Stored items
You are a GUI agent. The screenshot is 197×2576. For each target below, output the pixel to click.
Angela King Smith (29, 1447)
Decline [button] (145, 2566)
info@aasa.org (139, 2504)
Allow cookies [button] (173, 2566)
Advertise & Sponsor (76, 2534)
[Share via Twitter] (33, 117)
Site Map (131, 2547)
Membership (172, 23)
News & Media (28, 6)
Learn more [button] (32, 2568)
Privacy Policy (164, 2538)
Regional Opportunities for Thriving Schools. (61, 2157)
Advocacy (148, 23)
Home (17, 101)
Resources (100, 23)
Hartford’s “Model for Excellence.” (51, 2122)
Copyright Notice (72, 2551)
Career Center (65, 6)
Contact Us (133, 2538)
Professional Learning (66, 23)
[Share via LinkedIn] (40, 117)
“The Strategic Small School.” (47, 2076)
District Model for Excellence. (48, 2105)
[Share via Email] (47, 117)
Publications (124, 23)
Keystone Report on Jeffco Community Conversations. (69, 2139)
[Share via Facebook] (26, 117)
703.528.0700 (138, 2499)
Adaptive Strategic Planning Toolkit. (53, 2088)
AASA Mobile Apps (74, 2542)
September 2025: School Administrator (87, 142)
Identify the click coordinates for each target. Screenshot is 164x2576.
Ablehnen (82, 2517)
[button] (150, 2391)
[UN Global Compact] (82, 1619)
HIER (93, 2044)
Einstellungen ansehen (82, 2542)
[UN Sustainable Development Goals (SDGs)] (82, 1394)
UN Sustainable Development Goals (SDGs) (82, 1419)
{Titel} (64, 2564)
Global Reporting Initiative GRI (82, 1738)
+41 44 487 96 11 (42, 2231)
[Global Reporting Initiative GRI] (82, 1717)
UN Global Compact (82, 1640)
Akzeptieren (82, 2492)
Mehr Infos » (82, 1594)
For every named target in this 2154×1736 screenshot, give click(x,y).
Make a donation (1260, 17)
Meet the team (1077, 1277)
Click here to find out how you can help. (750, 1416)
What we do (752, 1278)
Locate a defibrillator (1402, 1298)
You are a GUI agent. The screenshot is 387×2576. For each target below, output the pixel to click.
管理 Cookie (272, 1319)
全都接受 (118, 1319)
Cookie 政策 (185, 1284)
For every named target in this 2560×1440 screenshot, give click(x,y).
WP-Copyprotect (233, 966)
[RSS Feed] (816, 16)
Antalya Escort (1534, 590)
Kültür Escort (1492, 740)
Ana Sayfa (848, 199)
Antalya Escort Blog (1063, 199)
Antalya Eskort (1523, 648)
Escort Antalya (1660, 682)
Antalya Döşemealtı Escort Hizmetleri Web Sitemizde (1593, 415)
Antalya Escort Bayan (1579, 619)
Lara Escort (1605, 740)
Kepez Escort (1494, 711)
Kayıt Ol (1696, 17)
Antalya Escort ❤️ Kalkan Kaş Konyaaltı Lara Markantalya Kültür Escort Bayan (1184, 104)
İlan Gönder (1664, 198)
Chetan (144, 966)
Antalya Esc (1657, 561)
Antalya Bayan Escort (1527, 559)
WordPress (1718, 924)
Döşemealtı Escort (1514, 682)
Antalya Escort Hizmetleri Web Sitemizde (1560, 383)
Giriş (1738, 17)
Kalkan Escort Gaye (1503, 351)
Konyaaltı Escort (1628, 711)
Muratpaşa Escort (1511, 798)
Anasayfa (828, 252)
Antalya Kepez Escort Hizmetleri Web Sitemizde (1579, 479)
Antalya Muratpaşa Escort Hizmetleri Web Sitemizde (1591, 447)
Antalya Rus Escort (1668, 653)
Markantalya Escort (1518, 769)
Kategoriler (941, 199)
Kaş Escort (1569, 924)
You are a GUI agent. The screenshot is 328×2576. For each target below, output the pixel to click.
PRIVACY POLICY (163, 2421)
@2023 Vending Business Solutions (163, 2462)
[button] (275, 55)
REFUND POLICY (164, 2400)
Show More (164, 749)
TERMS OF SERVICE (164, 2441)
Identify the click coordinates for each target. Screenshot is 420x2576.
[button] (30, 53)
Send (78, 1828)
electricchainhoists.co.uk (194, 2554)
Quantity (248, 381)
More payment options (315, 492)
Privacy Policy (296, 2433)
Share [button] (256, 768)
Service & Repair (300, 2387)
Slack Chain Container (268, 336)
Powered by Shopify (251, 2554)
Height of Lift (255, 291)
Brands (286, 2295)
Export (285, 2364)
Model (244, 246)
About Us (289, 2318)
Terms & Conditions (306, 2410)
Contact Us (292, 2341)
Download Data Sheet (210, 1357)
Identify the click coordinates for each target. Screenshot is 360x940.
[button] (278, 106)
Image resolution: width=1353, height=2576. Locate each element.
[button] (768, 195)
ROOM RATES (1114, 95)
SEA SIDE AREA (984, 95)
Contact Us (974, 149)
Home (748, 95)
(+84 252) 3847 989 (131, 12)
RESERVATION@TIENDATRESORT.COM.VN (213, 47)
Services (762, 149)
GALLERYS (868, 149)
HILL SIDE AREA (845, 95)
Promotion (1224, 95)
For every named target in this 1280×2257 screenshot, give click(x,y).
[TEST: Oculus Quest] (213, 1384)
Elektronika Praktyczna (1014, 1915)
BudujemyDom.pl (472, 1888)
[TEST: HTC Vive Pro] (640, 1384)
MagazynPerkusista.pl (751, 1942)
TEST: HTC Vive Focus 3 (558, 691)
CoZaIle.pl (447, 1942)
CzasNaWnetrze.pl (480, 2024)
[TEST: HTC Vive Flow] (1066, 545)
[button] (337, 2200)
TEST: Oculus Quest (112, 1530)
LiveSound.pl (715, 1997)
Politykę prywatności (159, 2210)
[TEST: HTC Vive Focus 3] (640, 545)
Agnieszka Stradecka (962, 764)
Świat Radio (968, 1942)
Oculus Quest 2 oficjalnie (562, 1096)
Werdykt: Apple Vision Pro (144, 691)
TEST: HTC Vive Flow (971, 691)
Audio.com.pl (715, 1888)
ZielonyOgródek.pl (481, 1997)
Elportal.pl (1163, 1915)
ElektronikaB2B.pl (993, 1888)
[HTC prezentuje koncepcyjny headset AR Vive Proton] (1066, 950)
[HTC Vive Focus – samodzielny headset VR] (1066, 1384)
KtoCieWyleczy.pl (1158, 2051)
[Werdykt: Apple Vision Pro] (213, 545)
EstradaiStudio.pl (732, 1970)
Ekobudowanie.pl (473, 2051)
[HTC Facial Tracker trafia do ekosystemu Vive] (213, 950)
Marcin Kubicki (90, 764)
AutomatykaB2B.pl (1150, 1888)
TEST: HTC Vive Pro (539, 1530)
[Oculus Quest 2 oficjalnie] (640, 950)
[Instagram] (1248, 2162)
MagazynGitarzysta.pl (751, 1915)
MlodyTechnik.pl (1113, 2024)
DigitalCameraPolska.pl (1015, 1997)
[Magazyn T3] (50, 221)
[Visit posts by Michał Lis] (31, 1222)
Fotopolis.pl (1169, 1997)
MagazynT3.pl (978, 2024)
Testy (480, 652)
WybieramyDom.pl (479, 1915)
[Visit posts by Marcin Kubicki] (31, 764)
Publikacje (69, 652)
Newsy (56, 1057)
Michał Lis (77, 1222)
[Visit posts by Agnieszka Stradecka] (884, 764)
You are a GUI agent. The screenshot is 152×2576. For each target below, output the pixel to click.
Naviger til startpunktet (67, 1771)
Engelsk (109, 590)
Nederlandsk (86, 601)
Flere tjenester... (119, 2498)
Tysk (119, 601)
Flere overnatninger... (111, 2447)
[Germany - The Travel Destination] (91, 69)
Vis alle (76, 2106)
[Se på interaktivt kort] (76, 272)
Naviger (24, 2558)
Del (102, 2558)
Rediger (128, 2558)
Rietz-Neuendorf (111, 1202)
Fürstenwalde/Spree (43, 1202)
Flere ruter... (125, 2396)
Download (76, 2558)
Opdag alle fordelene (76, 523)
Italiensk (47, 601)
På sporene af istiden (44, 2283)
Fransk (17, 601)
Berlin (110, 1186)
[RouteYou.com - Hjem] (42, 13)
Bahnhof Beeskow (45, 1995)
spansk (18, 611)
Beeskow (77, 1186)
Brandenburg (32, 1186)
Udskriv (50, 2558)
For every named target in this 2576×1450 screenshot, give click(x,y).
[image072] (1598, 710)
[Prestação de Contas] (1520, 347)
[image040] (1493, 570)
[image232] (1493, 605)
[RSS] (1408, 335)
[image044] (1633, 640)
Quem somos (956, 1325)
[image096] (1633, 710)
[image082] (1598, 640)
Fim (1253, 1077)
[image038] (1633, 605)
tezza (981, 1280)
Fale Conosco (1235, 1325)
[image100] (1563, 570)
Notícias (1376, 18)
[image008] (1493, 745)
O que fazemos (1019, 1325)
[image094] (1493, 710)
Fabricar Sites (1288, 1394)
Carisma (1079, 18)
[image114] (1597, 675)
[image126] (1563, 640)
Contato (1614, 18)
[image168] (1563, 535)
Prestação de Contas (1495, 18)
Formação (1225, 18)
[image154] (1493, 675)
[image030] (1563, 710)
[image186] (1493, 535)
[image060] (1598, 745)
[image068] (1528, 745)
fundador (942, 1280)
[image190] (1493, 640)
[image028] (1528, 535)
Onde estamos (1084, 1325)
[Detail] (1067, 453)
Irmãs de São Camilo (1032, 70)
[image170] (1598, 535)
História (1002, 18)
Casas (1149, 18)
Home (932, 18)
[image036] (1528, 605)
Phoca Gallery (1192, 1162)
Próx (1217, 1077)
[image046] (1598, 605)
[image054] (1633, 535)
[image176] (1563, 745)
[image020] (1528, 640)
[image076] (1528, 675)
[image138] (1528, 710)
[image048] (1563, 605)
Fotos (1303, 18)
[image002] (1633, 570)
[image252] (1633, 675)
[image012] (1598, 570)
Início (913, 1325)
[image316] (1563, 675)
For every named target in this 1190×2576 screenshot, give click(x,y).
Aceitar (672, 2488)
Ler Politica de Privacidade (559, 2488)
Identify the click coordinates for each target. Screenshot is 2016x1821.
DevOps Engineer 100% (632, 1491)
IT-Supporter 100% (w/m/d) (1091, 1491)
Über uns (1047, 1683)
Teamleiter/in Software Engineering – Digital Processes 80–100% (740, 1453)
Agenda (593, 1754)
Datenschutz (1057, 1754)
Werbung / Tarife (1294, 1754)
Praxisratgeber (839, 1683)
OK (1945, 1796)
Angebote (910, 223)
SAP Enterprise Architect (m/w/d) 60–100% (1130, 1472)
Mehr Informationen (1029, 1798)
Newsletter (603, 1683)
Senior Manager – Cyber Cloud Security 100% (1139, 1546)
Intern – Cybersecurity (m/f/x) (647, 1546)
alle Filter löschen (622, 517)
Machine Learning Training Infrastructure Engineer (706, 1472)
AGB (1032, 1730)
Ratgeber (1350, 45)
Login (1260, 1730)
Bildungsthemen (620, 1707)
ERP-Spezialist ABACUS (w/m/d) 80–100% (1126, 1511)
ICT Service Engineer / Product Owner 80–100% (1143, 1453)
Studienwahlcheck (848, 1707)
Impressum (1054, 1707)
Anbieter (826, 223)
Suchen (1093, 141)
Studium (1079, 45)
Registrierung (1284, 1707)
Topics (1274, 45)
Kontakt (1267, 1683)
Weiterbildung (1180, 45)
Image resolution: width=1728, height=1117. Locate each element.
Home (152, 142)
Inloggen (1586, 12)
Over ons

Exercise prompt :: Please output only the lines from the first line of the entries through the line with "September 2025: School", both included, exactly as written.

Task output ::
You are a GUI agent. The screenshot is 197×2576. For each target below, output the pixel to click.
Angela King Smith (29, 1447)
Decline [button] (145, 2566)
info@aasa.org (139, 2504)
Allow cookies [button] (173, 2566)
Advertise & Sponsor (76, 2534)
[Share via Twitter] (33, 117)
Site Map (131, 2547)
Membership (172, 23)
News & Media (28, 6)
Learn more [button] (32, 2568)
Privacy Policy (164, 2538)
Regional Opportunities for Thriving Schools. (61, 2157)
Advocacy (148, 23)
Home (17, 101)
Resources (100, 23)
Hartford’s “Model for Excellence.” (51, 2122)
Copyright Notice (72, 2551)
Career Center (65, 6)
Contact Us (133, 2538)
Professional Learning (66, 23)
[Share via LinkedIn] (40, 117)
“The Strategic Small School.” (47, 2076)
District Model for Excellence. (48, 2105)
[Share via Email] (47, 117)
Publications (124, 23)
Keystone Report on Jeffco Community Conversations. (69, 2139)
[Share via Facebook] (26, 117)
703.528.0700 (138, 2499)
Adaptive Strategic Planning Toolkit. (53, 2088)
AASA Mobile Apps (74, 2542)
September 2025: School Administrator (87, 142)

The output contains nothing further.